The MATCH algorithm

As I've been working on extensions to the MATCH command in CALM, pushing the boundaries of what is possible under the constraints of my implementation, I realized that I never explained publicly what the assumptions were, and why I'm only ever extending MATCH abilities in very specific ways. If we had another fasmcon, it could be an interesting little talk.

The story begins with fasm 1.61.10, where the MATCH was first implemented, and from the very beginning it used the algorithm that I'm now going to explain.

Let's clarify the basics first: fasm's MATCH operates on tokenized text, it sees the tokens as indivisible units and can only compare whether they are identical or not. For the algorithm it doesn't really matter what the tokens actually are.

MATCH takes a pattern, which is a sequence of wildcard names and required tokens, and tries to match any given tokenized text with it. For example pattern:

Code:

a+b

has two wildcards, "a" and "b", and each of them can be matched with any token sequence, while "+" is a required token, and must be matched exactly.

The rule that I came up with when first implementing MATCH was that every consecutive wildcard matches some non-empty text, but as little text as possible. So if the above pattern was matched with "1+2+3" text, "a" would be matched with "1", while "b" would be forced to match the remaining "2+3". Other than that, a wildcard could be matched with absolutely anything.

This assumption allowed me to implement MATCH in quite efficient way. You see, when we match pattern elements consecutively and we reach a new wildcard, we can assume that what we have so far is not going to change. Any required tokens that we are going to look for must be somewhere forward, because what was matched earlier could not be matched with any shorter text. And whatever else comes our way can be consumed by the latest wildcard.

So, for example, if we need to match a "+", we can keep looking for it, and throw all the intervening tokens into the bag that is our last wildcard. And if there are two wildcards one after another, we can give the first one the bare minimum, a single token and then let the other one consume whatever we need to get off the way.

This allowed fasm to avoid exploring many options and my algorithm needed to remember just a single point in the pattern, the newest wildcard, to which fall back when there is a mismatch. It would then let this latest wildcard consume another token and see if that helps marching forward, and until another wildcard.

My implementation avoided increasing the exponent of algorithm complexity with each added wildcard, so the execution time never ran out of control, and I was very happy with it. Therefore, whenever I considered any extensions to the MATCH design, I needed them to preserve the basic assumptions.

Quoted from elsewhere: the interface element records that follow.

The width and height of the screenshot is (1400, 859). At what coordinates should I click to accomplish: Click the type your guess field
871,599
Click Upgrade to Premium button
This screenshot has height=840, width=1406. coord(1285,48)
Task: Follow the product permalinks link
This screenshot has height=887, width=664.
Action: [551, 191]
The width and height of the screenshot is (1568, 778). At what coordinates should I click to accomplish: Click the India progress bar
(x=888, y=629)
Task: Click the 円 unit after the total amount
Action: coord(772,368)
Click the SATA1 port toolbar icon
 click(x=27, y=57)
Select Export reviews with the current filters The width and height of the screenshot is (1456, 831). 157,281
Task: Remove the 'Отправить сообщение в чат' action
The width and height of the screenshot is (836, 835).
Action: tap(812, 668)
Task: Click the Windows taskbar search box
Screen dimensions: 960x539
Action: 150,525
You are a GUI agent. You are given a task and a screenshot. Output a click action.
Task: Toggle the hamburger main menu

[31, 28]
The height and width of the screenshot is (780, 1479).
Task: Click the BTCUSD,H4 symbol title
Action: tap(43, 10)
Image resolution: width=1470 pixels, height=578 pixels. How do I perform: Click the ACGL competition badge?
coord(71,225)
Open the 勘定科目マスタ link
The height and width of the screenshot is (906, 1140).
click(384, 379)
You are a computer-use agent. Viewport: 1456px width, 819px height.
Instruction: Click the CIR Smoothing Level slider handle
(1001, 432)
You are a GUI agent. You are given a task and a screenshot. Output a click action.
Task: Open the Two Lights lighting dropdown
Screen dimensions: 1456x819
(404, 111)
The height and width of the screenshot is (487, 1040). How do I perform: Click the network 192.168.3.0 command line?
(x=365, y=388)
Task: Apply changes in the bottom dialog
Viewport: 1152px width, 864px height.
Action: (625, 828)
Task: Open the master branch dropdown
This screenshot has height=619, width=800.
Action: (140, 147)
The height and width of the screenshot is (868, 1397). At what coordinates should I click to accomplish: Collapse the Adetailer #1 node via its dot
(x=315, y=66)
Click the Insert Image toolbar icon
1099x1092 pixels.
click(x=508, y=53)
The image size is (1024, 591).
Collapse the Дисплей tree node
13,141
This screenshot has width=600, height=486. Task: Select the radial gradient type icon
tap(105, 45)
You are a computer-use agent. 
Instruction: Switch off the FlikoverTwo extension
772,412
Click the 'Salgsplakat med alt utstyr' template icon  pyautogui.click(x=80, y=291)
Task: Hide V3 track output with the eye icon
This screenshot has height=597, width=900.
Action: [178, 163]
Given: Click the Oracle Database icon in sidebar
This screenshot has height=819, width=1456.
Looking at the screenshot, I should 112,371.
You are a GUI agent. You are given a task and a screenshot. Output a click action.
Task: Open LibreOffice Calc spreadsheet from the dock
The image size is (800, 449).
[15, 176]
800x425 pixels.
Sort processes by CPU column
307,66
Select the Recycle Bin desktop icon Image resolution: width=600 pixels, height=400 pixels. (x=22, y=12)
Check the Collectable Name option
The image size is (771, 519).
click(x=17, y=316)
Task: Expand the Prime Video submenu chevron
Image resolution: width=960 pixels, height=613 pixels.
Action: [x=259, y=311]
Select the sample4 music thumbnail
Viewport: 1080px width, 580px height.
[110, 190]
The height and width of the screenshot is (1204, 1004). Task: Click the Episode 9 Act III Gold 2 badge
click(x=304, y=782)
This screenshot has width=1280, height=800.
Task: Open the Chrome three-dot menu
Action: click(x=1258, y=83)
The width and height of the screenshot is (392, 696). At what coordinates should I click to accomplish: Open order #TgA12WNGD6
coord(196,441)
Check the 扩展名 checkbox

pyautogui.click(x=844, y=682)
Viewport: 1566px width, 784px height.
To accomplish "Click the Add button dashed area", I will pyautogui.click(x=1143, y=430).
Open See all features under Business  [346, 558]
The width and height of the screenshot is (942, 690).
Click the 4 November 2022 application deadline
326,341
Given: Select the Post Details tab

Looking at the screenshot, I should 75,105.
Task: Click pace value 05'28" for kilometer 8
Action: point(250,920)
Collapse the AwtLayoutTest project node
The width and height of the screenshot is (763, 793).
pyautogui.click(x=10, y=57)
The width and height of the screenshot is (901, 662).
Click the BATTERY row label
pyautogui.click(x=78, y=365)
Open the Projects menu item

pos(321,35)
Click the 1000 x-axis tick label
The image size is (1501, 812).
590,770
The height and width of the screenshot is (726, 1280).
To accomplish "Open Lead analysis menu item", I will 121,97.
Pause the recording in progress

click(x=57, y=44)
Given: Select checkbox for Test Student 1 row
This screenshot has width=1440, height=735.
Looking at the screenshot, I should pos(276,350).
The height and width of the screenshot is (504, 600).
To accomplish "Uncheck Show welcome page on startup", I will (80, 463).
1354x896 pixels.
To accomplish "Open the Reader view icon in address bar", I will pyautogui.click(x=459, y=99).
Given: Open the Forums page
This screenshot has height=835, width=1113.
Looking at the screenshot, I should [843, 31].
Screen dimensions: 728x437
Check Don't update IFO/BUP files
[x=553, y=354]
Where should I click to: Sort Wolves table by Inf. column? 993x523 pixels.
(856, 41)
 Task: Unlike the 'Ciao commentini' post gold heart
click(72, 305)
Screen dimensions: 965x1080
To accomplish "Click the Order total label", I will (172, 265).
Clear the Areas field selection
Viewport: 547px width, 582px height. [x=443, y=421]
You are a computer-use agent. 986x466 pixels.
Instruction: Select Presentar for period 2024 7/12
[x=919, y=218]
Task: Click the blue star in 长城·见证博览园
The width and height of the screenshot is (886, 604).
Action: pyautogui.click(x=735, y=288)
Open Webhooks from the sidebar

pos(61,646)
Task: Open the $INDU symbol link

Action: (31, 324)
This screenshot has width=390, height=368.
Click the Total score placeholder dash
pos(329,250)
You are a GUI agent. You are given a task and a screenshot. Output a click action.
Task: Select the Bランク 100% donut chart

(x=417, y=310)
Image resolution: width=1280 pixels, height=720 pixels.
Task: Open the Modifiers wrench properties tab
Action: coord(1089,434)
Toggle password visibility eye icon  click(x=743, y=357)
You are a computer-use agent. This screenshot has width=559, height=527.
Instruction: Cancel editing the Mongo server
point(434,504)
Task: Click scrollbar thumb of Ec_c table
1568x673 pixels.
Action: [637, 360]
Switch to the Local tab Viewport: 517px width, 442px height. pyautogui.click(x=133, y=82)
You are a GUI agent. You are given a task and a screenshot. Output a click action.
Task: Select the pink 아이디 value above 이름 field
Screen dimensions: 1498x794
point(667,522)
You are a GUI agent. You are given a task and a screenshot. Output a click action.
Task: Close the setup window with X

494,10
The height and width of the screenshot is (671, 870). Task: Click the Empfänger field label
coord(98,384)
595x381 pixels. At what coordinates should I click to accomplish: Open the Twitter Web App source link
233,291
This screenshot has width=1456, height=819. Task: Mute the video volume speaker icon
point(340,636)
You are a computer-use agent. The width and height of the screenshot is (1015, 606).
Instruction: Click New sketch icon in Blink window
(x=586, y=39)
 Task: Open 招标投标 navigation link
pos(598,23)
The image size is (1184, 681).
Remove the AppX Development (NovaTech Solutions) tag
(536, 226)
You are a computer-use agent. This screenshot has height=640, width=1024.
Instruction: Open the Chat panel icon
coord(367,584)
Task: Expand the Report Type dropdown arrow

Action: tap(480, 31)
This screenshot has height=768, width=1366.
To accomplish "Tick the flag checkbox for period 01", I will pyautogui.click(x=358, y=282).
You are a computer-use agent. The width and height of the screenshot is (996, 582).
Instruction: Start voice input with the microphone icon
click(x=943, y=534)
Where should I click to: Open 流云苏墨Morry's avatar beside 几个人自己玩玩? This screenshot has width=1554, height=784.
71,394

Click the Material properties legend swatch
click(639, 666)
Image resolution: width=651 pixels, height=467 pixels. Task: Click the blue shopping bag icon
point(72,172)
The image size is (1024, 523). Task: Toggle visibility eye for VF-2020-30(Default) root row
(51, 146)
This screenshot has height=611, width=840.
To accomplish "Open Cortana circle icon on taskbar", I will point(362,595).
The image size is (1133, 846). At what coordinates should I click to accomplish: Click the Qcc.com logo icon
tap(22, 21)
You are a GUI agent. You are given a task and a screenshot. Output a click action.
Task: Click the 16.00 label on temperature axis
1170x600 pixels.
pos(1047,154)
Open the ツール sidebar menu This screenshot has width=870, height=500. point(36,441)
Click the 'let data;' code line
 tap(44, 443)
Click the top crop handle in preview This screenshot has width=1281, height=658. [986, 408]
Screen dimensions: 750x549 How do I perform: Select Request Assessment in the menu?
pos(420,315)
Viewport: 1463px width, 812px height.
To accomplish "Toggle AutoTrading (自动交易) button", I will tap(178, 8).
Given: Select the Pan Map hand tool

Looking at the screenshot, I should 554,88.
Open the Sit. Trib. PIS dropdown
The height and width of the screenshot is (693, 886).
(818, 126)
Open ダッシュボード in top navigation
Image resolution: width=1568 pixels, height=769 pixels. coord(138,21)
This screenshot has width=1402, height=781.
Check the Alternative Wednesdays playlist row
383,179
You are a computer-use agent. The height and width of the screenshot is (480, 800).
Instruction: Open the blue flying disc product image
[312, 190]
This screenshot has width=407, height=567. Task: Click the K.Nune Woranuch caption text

First new feature came with fasmg's case-insensitive required tokens. This did not affect anything, the required portion either matches or not, and wildcard consume everything else without complaints.

Another fasmg's addition was the ability to require whitespace, but that was allowed by the fact that fasmg (unlike fasm) makes special tokens out of whitespace, so they can be treated just like any other. When not required, the whitespace tokens are discarded, and they do not count towards wildcard's minimum contents.

Then, with CALM, came optional wildcards. They differ from the classic ones in that they can accept empty text. This still does not break the assumptions: they initially match zero tokens instead of consuming a single one, but after that they behave exactly the same as regular ones. The minimal matched text becomes even shorter, so we are not going to miss any possible match of required tokens, and the last wildcard can still consume everything we throw its way.

Things became more interesting when I decided to somehow allow matching only the values with properly balanced opening and closing brackets. My thought process was like this: because the matching algorithm does not care what the tokens actually are, we can re-define what is considered a token for the entire run of the algorithm, and then all the assumptions should still work. Something starting with "(" is going to become one large pseudo-token up to, and including, the balancing ")". If we decide that all the wildcards can consume text only in such chunks, the only problem is that the literal portions of the pattern too need to be composed of such pseudo-tokens, otherwise the wildcard might get its pseudo-token boundaries misaligned. For simplicity (of both the definition and the implementation) I decided to strictly disallow use of the chosen brackets in pattern.

And finally came the specialized wildcards. I added the ability for a wildcard to match only a very specific entity, like symbol identifier or a maximal recognizable expression. How does that work? Doesn't it all fall apart if we redefine what is a token not globally, but only for an individual wildcard?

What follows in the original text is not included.